Brunswick Heads residents at last Thursday’s Byron Shire Council meeting applauded councillors and staff after progress association and foreshore protection group spokesperson Michele Grant thanked them for their ‘relentless efforts’ in ‘battling the awesome and determined power of the state’ in order to negotiate a fair and reasonable outcome for the parks residents and the community’.
The once-confidential report produced by the then Department of Lands (DoL) was tabled at the meeting in what staff said was an attempt to give councillors insight as to the reasoning behind the decision to resume direct control of the four caravan parks (The Terrace, Massey Green and Ferry Reserve at Brunswick Heads and Clarks Beach at Byron Bay).
Ms Grant said the public release of the 2006 report on the parks’ management ‘finally lays to rest years of speculation’ and provided council and the community with some insight into the department’s justification for the sacking of Byron’s Reserve Trust. ‘Some may be disappointed DoL’s report reveals no salacious slush fund scandals or damning evidence of corruption, fraud or inappropriate dalliances, just the usual casual negligence when it comes to compliance,’ she said.
‘The report is fundamentally a brazen manifesto that clearly spells out DoL’s agenda and ruthless intent to take over administration of Crown parks and other significant crown assets along the NSW coast’ after it had adopted a commercial business focus.
‘The plan is maximise profits for DoL, privatise our prized public assets and disregard any adverse impacts.
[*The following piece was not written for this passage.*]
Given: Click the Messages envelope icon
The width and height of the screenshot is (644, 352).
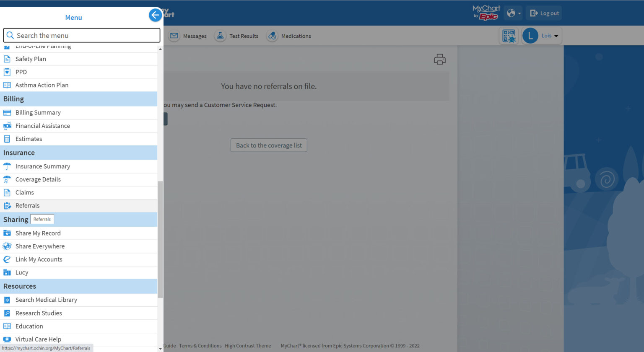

This is the vision, the future for our caravan parks under DoL’s current management team.
Risks continue
Ms Grant said the many photos submitted in recent years by the community showed the ‘perilous high-risk activities continue with the usual overcrowding, inadequate carparking, traffic, noise amenity issues, lack of open space and “overflow” onto adjoining lands, and the ongoing absence of legally required setbacks and buffer zones along park boundaries, roadways and along the foreshore.’
She said they were issues ‘we are still locking horns over today with park management and DoL, and most remain unresolved in the most recent plans of management’.
‘It’s obvious from the report that council’s big mistake was it failed to share the vision and got in the way of DoL grand plans. This is the ultimate betrayal underlying DoL’s decision to replace reserve trust management with a more malleable administrator.’
Ms Grant said the department’s ‘latest heavy-handed manoeuvre seeking the compulsory acquisition of hotly contested encroached road reserve lands is simply another demonstration of their thuggish, bullying tactics and the complete absence of due process or negotiated outcomes’.